REQUIREMENT A: In the article on Apple's philanthropy, how much money does Cook say Apple donated to Stanford's hospitals?
REQUIREMENT B: Continue the article on Apple's philanthropy from its last sentence.

Apple's current CEO Tim Cook and his creative predecessor Steve Jobs are in stark contrast in terms of philanthropy.

In the company's recent internal town hall meeting, Cook spent quite a bit of time talking about the company's philanthropic efforts, according to the Verge, citing the anonymous sources.

Cook said that the company has donated $50 million to Stanford's hospitals. More specifically, $25 million is for a new main building, whereas the other $25 million for a new children's hospital.

Apple has also become the leading contributor to Product RED, a program aimed at AIDS education and research. And Cook said he's proud of the company, which has given more than $50 million to the effort since it began in 2006.

As early as last September, Cook had written an e-mail to the employees, saying the company would begin matching employee donations to nonprofits up to $10,000 annually.

However, in contrast to Cook, Jobs was never interested in philanthropy, even though he was one of the richest men in the world. Jobs had even told employees that giving away money was a waste of time, according to the newly released book Inside Apple. However, after Cook became the head of Apple, the situation has changed drastically.

RECORDED DATA:
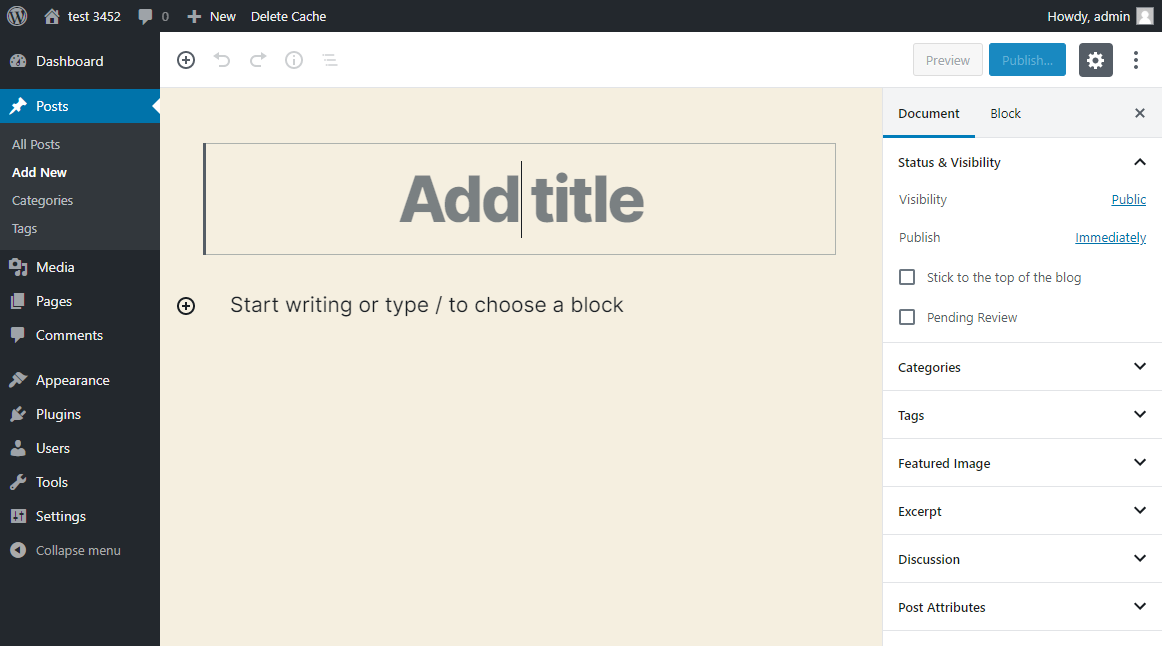
Task: Click inline add block icon beside paragraph
Action: coord(186,306)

EXPECTED OUTPUT A: $50 million

EXPECTED OUTPUT B:
The philanthropic efforts add further glory and respect to Apple, the world's most admired (and almost the most valuable) company. Apple's philanthropic side was revealed amidst mounting criticisms that the tech giant does not care about employee's welfare, especially those who work in its supplier or assembly chains in China. The New York Times published last week a lengthy report about the terrible working conditions in Foxconn, a major Apple product manufacturer.

As for philanthropy, though $150 million is a pocket change, compared to Apple's $97.6 billion cash reserve, at least, Apple has made a good start by showing that it cares about others as much as it cares about itself.